Há ainda uma questão produtiva. Em busca de menores custos, as empresas farmacêuticas fragmentaram a produção da penicilina e de outros medicamentos baratos. Os laboratórios compram o ingrediente farmacêutico ativo de outras empresas, a maioria localizada na China e na Índia, e formulam o medicamento final. Porém, tal fragmentação torna a cadeia frágil e deixa o abastecimento global da penicilina exposto a flutuações.
“Se um fabricante do ingrediente farmacêutico ativo sai do mercado, isso afeta as empresas que produzem o remédio final, o que pode gerar atrasos na produção e afetar a disponibilidade mundial do medicamento”, diz Maggie Savage, da equipe de novas oportunidades de mercado da Clinton Health Access Initiative (Iniciativa Clinton de Acesso à Saúde), que no ano passado fez um estudo sobre a disponibilidade global da penicilina benzatina. A especialista destaca ainda que nos últimos dez anos pelo menos cinco empresas abandonaram o mercado global de penicilina em busca de remédios mais rentáveis.
“A penicilina não dá dinheiro. Por isso as empresas não querem produzi-la”, diz o médico Amit Sengupta, de Nova Déli, coordenador global da rede People’s Health Movement (Movimento de Saúde Popular). “Havia um grande número fabricantes de penicilina na época em que ela era o medicamento mais poderoso do mundo, mas agora ela virou um mercado de nicho”. Um estudo de 2011 da London School of Economics estimou que o valor líquido de antibióticos injetáveis é de US$100 milhões, enquanto a previsão para medicamentos para tratar desordens musculoesqueléticos, como a artrite, passa de US$1 bilhão.
Milhões de pessoas em todo o mundo dependem desse “mercado de nicho”. Cerca de 33 milhões de pessoas sofrem da cardiopatia reumática crônica e precisam de injeções mensais de penicilina para evitar a morte, enquanto a OMS estima que uma dose única de penicilina benzatina por paciente poderia ter salvado mais de 53 mil bebês em 30 países que morreram de sífilis contraída no útero em 2012. De acordo com o Centro de Controle e Prevenção de Doenças (CDC) dos EUA, apenas nove antibióticos novos foram desenvolvidos e aprovados nos EUA entre 2005 e 2014, um terço do número de drogas aprovadas na década de 1980.

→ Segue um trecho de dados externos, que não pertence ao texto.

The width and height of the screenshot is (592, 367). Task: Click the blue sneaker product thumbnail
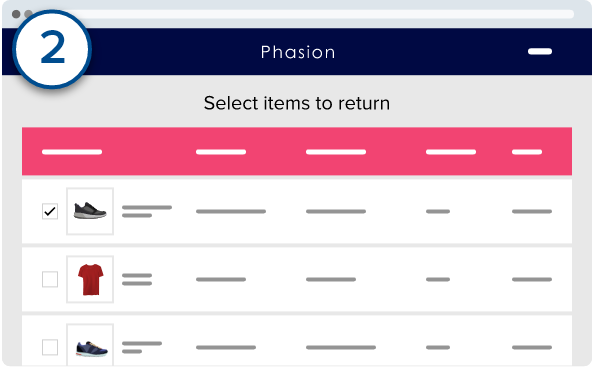(90, 345)
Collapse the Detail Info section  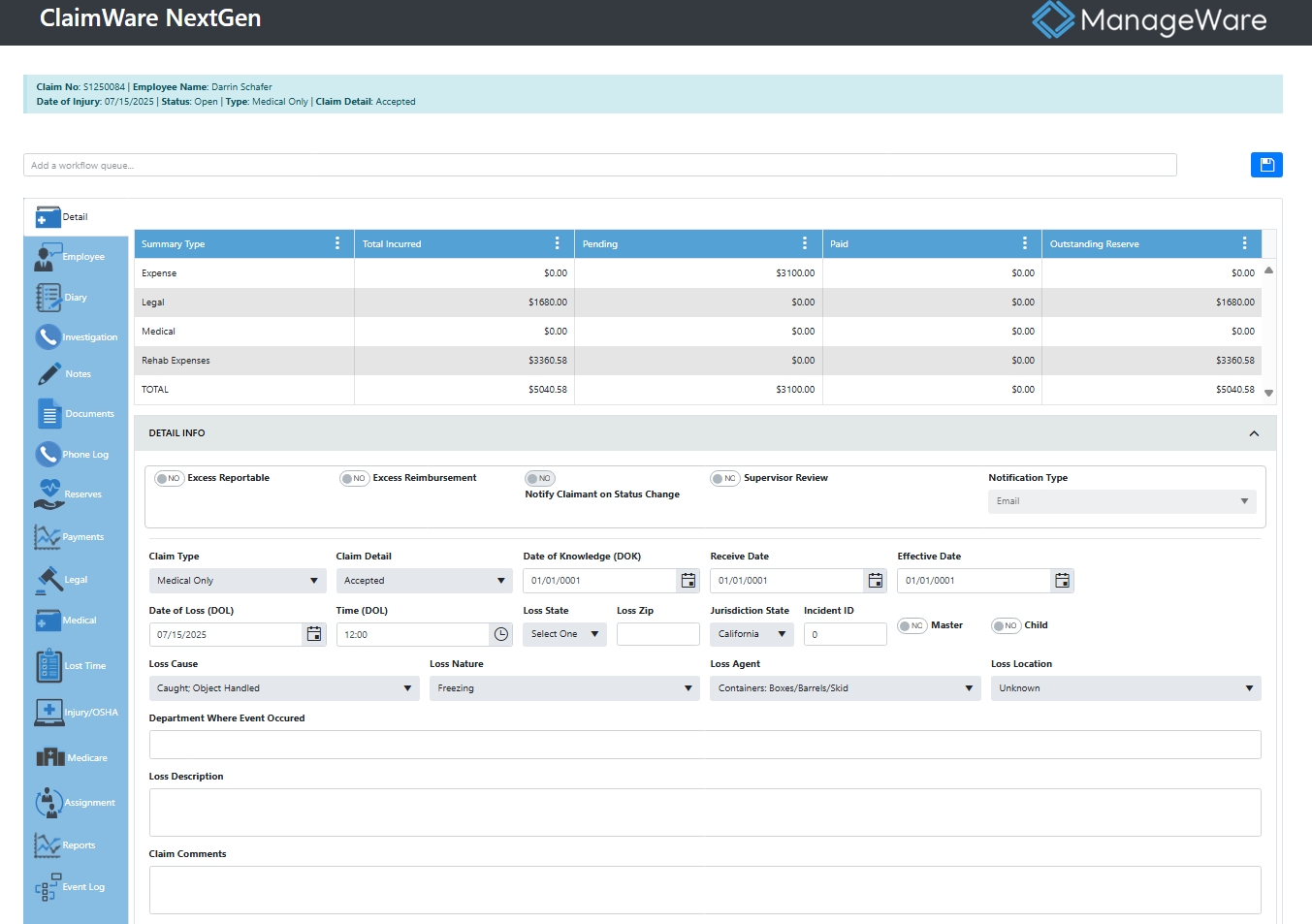(x=1253, y=433)
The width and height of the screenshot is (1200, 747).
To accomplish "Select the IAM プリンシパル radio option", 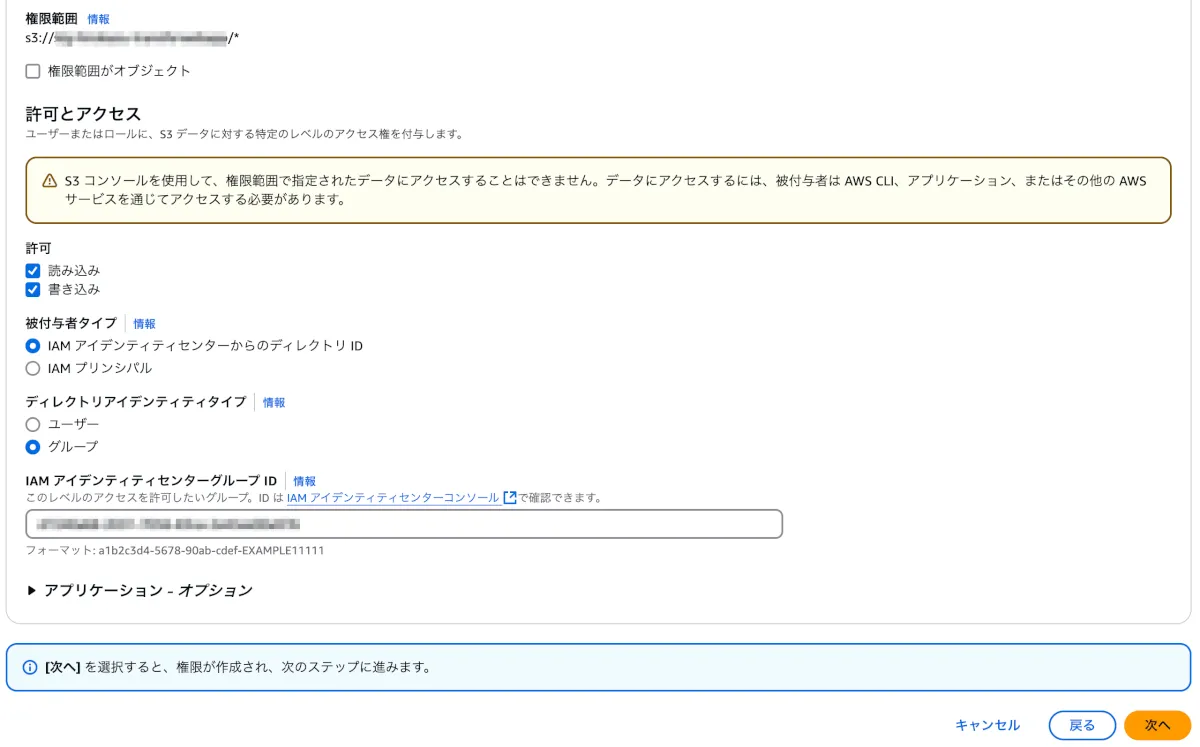I will click(33, 368).
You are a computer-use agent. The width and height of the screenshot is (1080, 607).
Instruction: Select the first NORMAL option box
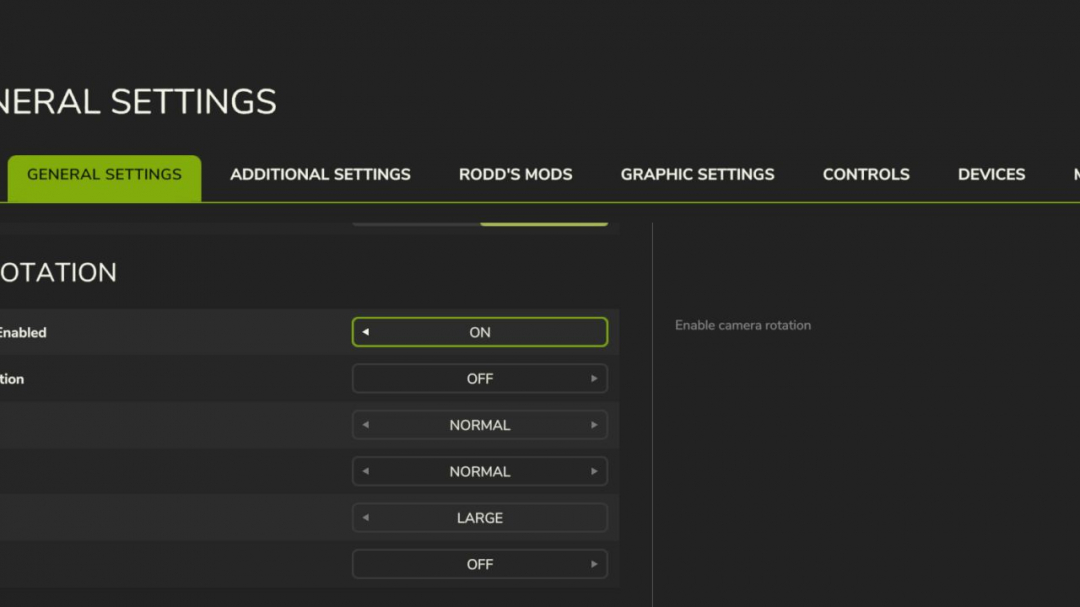point(480,425)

“Precisamos de antibióticos novos, mas também precisamos preservar os que já existem, porque eles podem nos salvar agora”, diz a professora Céline Pulcini, do Centro Hospitalar Regional da Universidade de Nancy, que coordenou um estudo em 2015 sobre o desabastecimento de antibióticos antigos em 39 países. “Resolver esse problema precisa ser uma das maiores prioridades de qualquer governo”, afirma.